- SELECTED EXCERPT
_____

Stockton mass shooting: Three children among four killed at California family gathering

Stockton mass shooting leaves four dead, including three children, at a family gathering.

stockton mass shooting

At least four people, including three children, have been killed and 11 others wounded in a Stockton mass shooting at a family gathering in northern California, in one of the deadliest attacks on children in the United States this year.

Authorities say the youngest victims were in primary school and that the gunman escaped before officers arrived.  

According to the San Joaquin County Sheriff’s Office, the victims were aged eight, nine, 14 and 21, and were among 15 people shot at a restaurant and banquet venue in Stockton just before 18:00 local time on Saturday (01:00 SAST on Sunday).

Investigators say early indications suggest the attack was “targeted”, but they have not yet publicly identified a suspect or confirmed the motive.

_____

- DATA SHOWN

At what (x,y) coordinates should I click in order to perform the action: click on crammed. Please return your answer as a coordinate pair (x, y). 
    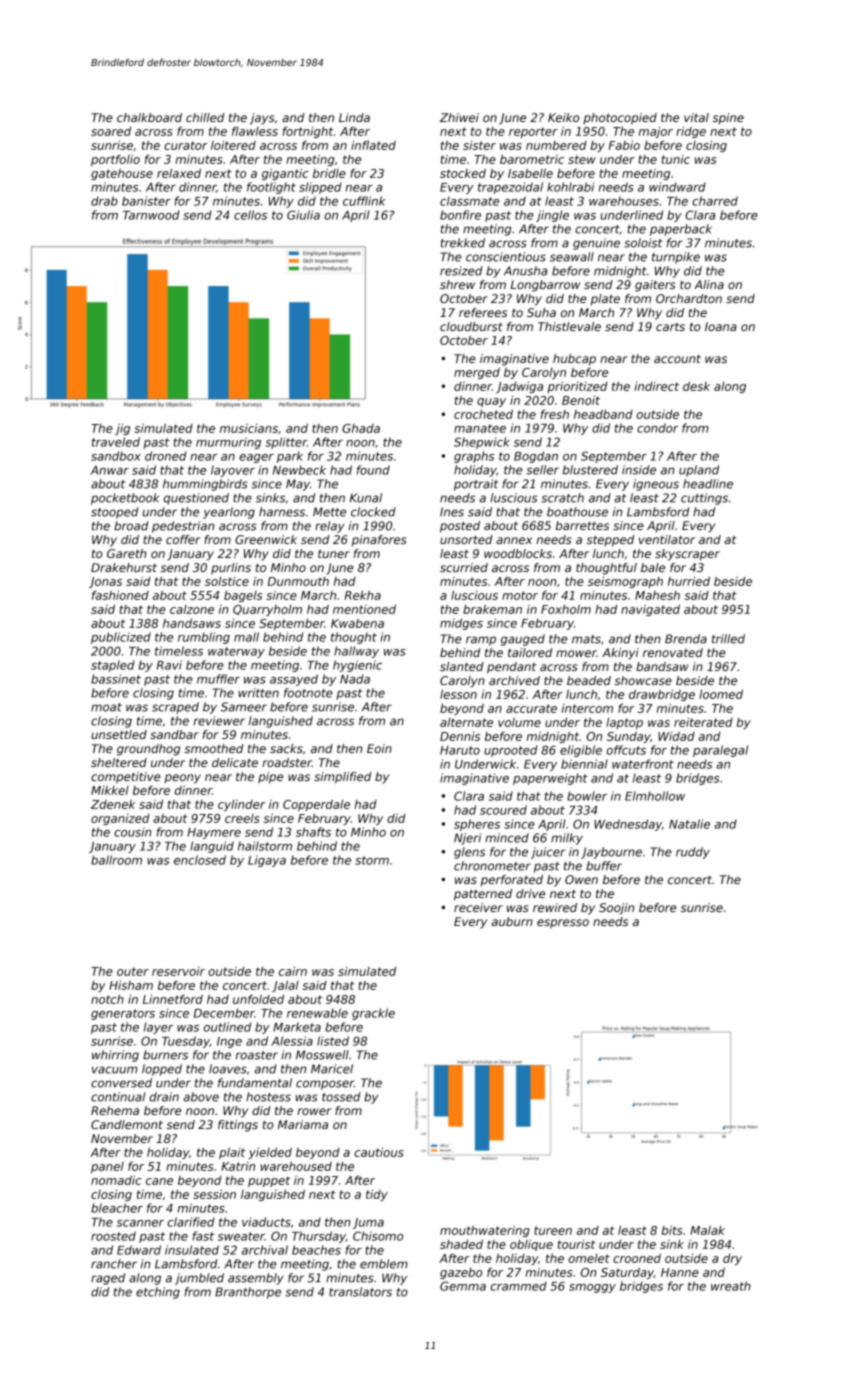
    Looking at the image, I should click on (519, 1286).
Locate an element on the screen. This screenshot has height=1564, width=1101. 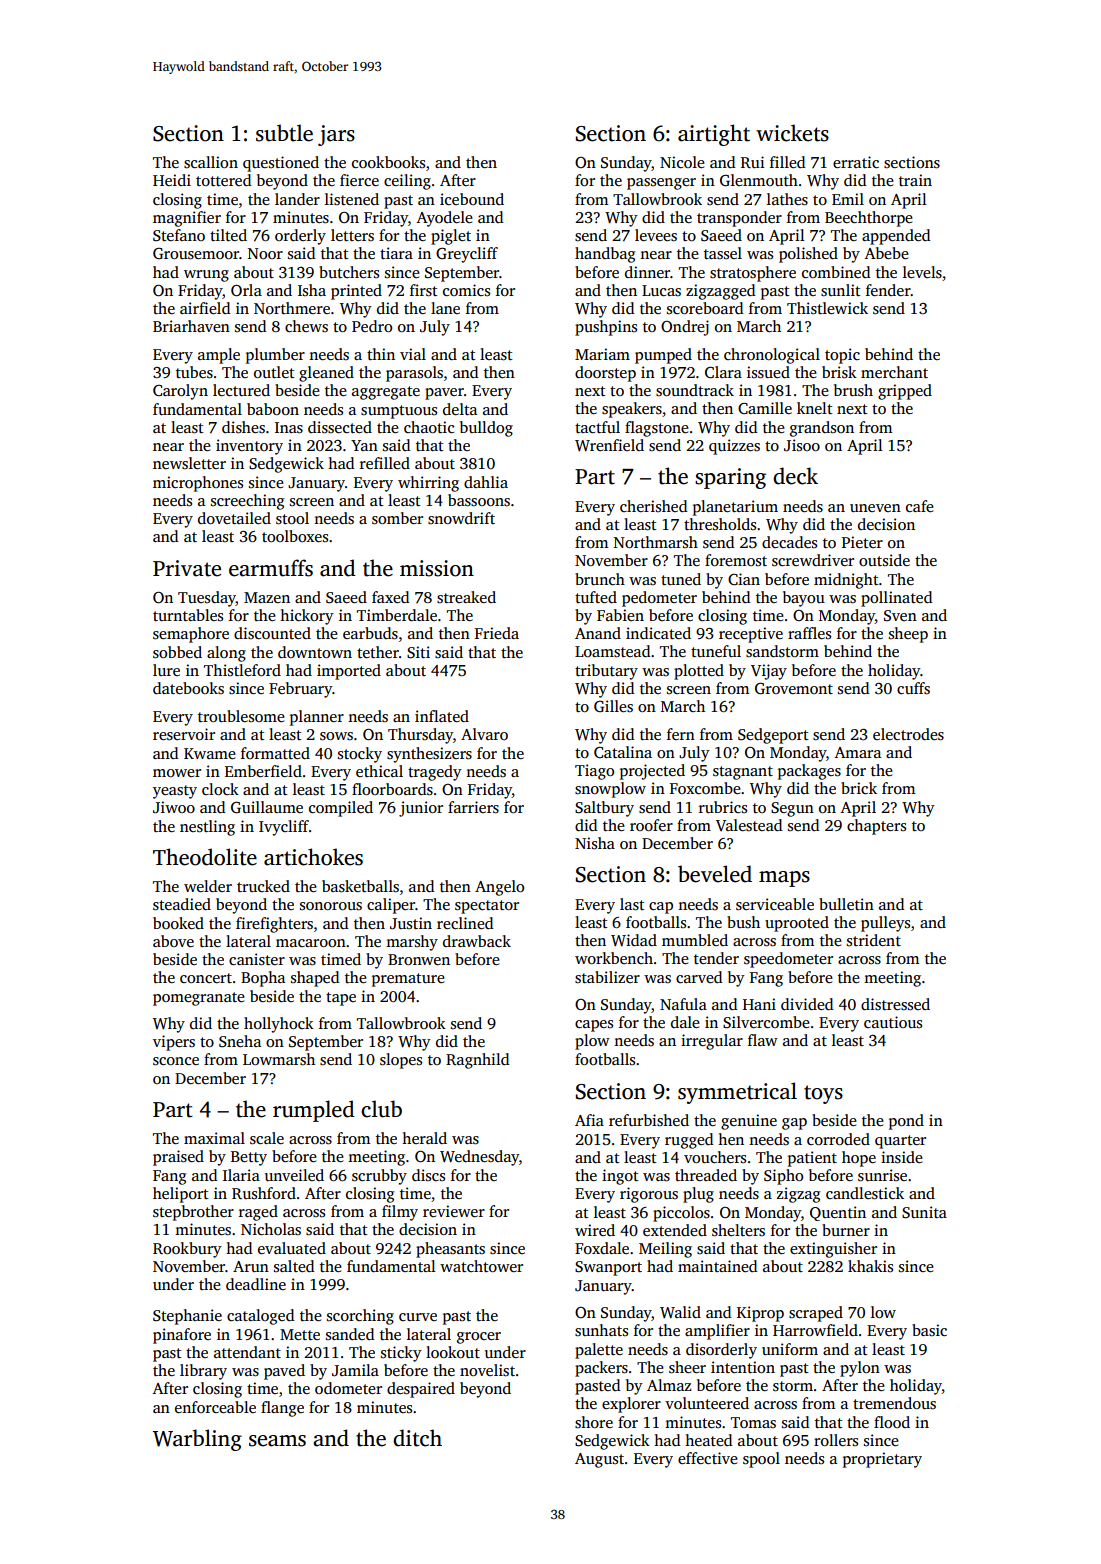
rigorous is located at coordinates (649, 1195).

_____

- THE EXERCISE
In the report on the Stockton shooting, what ages does the sheriff's office give for the four people killed?

- FULL ANSWER
Eight, nine, 14 and 21.